Mentre il governo Monti sembra deciso ad imboccare, alla ripresa di settembre, la strada dell’abbattimento del debito e di ulteriori tagli alla spesa pubblica, per il Pd si è già tagliato abbastanza e la priorità è la crescita, da rilanciare attraverso due vie: investimenti pubblici, a livello comunitario e nazionale, cioè ulteriore spesa che ammorbidendo i vincoli europei di bilancio non andrebbe conteggiata nel rapporto deficit/Pil; e redistribuzione, una tassa patrimoniale il cui gettito verrebbe “redistribuito”, in termini di minori imposte, a imprese e lavoratori. Voglia di retromarcia, invece, almeno parziale, in due dei capitoli già affrontati dal governo Monti: pensioni e lavoro. Il grande pallino di Bersani, poi, è la «politica industriale». Mentre il governo, con il rapporto Giavazzi, sta studiando il modo di disboscare la selva di contributi alle imprese per una riduzione lineare della pressione fiscale su di esse, il segretario del Pd pensa a nuovi incentivi a favore di settori produttivi che ritiene più promettenti. Ogni governante crede di saper allocare le risorse in modo più razionale del mercato, salvo poi scoprire di essersi lasciati guidare dal pregiudizio ideologico. Ma il dirigismo di Bersani si spinge ben oltre, fino a teorizzare un nuovo programma di partecipazioni statali: chiamata ad entrare nel capitale anche di piccole e medie imprese con «partecipazioni minoritarie», definite «di supporto», la Cassa depositi e prestiti si trasformerebbe in una sorta di Iri 2.0.
«Noi siamo quelli dell’euro, siamo quelli dei governi Prodi, Amato, D’Alema, quelli di Ciampi e Padoa-Schioppa», ricorda orgogliosamente Bersani, non considerando che forse in Germania quei nomi sono associati sì all’ingresso dell’Italia nell’euro, ma anche alle promesse non mantenute, ad un’apertura di credito nei nostri confronti che si è rivalata mal riposta.

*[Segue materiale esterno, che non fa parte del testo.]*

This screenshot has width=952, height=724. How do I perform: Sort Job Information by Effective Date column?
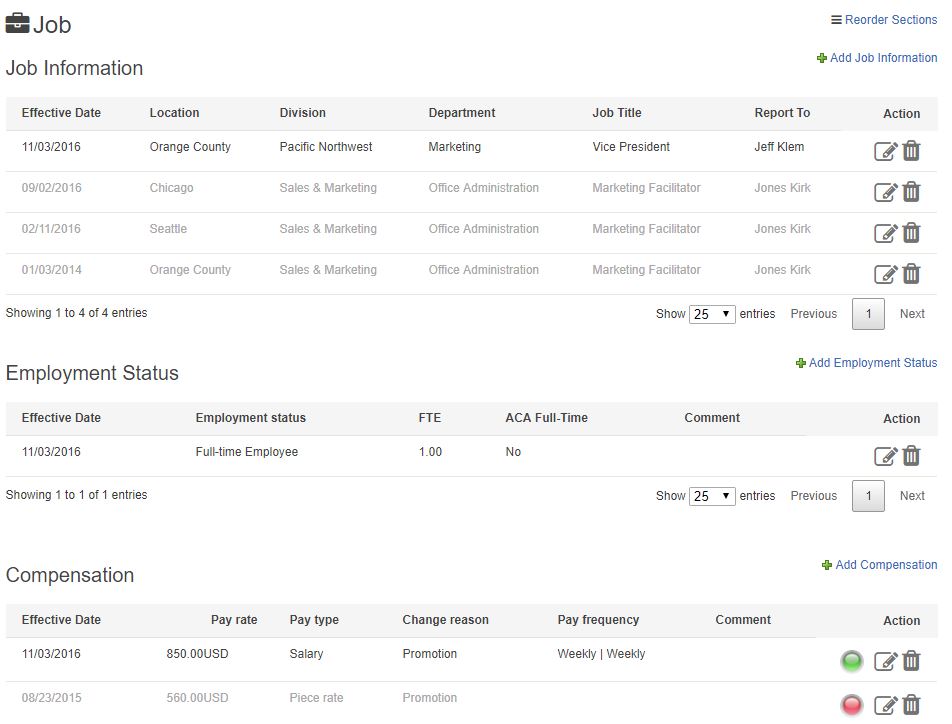61,113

Ma è Fassina, il responsabile economico del Pd, a elencare al Foglio «i compiti a casa che promettiamo di fare qualora dovessimo andare al governo». E c’è tutto l’armamentario della «dottrina krugmaniana-keynesiana». La gran voglia di allontanarsi dall’agenda Monti, in alcuni casi di contraddirla, viene dissimulata attaccando l’«agenda Merkel» e le politiche fallimentari suggerite nella lettera della Bce dello scorso agosto. Vade retro austerità, dunque, la causa prima del «disastro», bisogna «cambiare rotta rispetto all’agenda Merkel, con la sua spirale di austerità autodistruttiva, e costruire insieme alle forze progressiste europee un’agenda per lo sviluppo sostenibile». Fatta di licenza bancaria al fondo salva-stati, di project bond (un programma di investimenti «con i controfiocchi», «per provare a mettere insieme dal punto di vista pratico le tesi di Keynes sulla domanda effettiva»), di «rigenerazione industriale, a partire dai gioielli di stato», e di «coordinamento delle misure di tassazione in tutta l’Europa per evitare lo scandalo del dumping fiscale». Insomma, se un paese europeo applica aliquote fiscali più basse rispetto agli altri per il Pd si tratta di «concorrenza sleale». Non manca, ovviamente, la patrimoniale «a bassa intensità»: non “una tantum”, ma un’imposta ordinaria, a partire da 1,2 milioni di patrimonio complessivo (prima casa inclusa), i cui proventi verrebbero utilizzati per ridurre le tasse sui redditi da lavoro e di impresa. «Non ci stiamo a presentarci sulla scena come il partito delle tasse», avverte Fassina, meglio «il partito della redistribuzione».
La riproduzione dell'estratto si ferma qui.